Stored entries:
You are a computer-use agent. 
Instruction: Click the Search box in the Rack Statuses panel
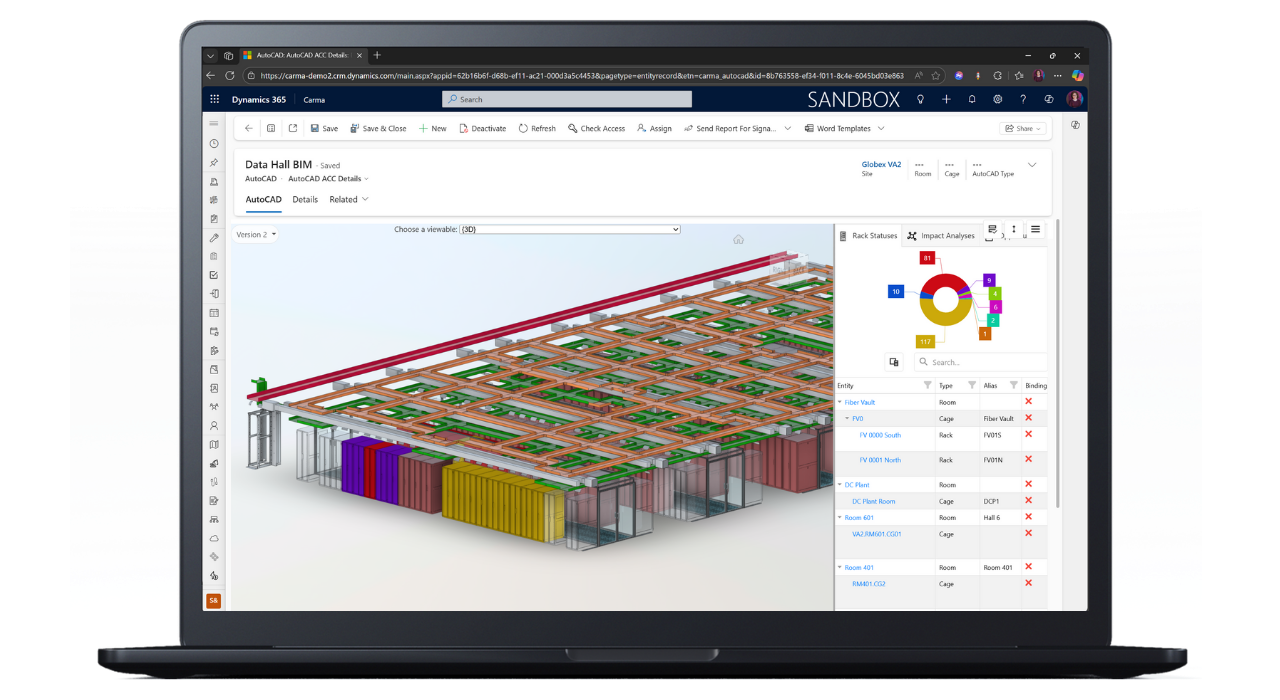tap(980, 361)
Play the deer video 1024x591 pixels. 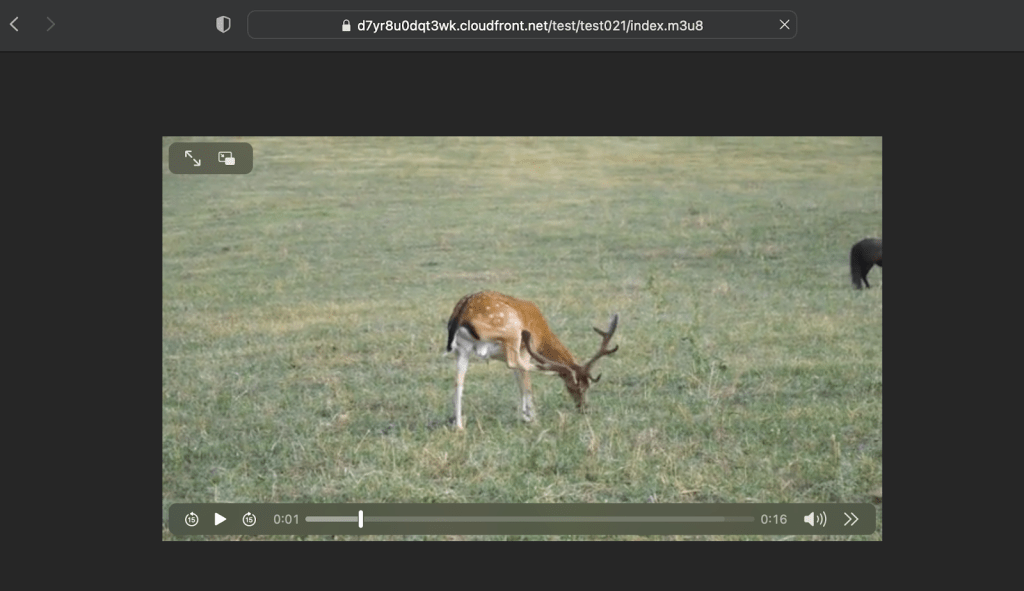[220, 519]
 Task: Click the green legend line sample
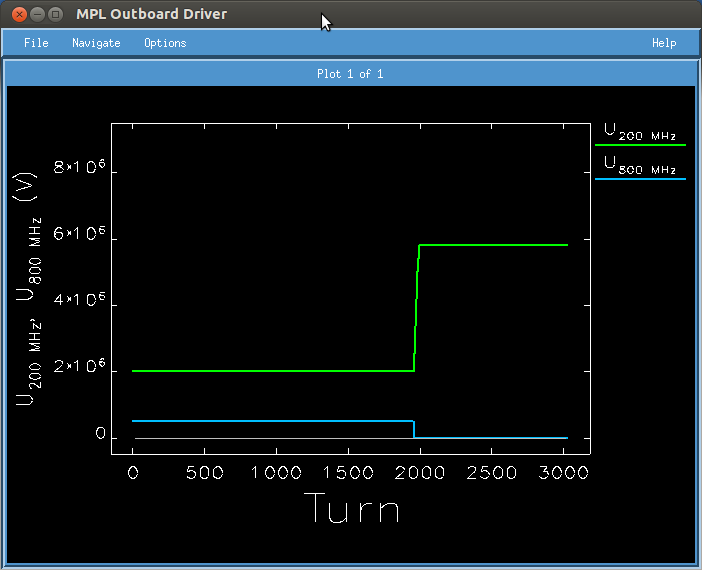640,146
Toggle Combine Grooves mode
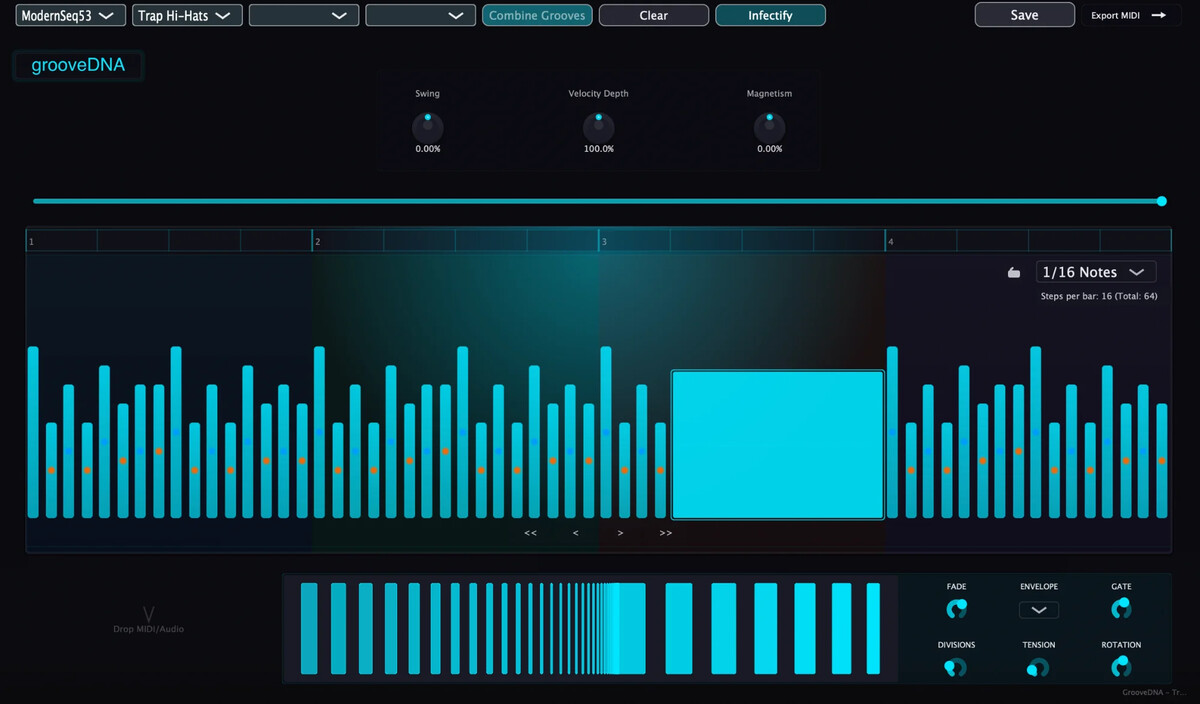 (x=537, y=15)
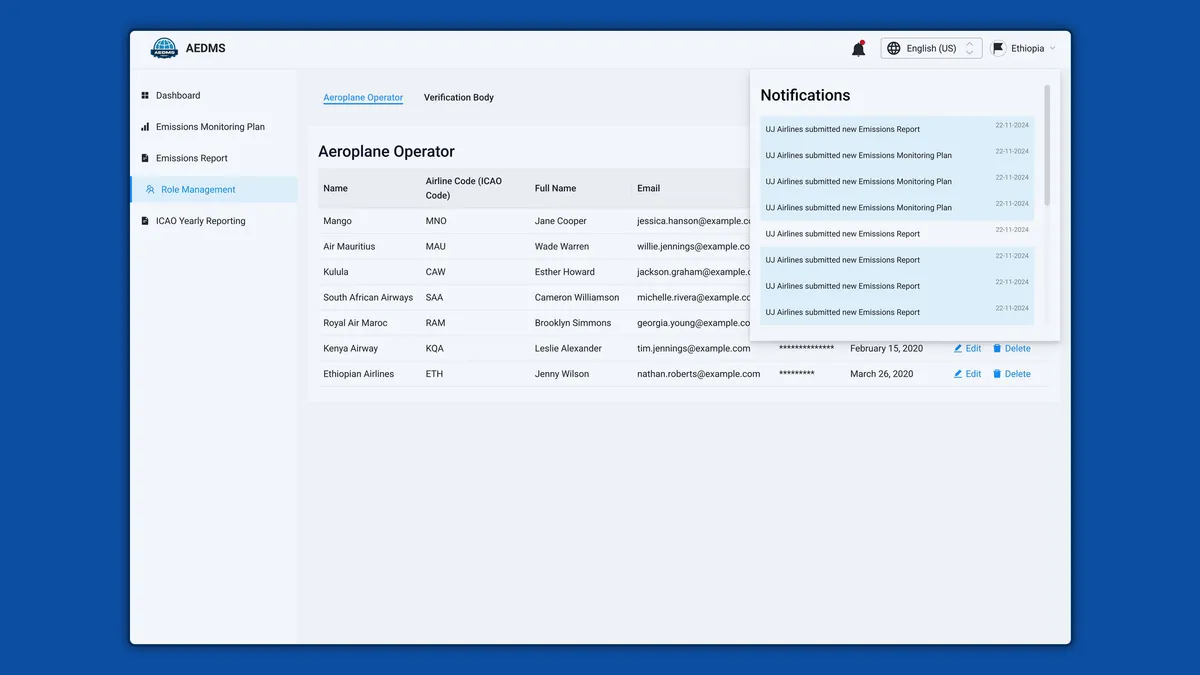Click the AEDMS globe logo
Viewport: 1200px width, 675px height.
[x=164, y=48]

> WHAT THE EXERCISE ASKS:
Restate word for word the lines from the line with "Task: Click the green legend line sample" to the last line of the records above, inclusive, and omit every picture.

> RESULT OF THE TASK:
 Task: Click the green legend line sample
640,146
Toggle Combine Grooves mode
 (x=537, y=15)
Click the AEDMS globe logo
Viewport: 1200px width, 675px height.
[x=164, y=48]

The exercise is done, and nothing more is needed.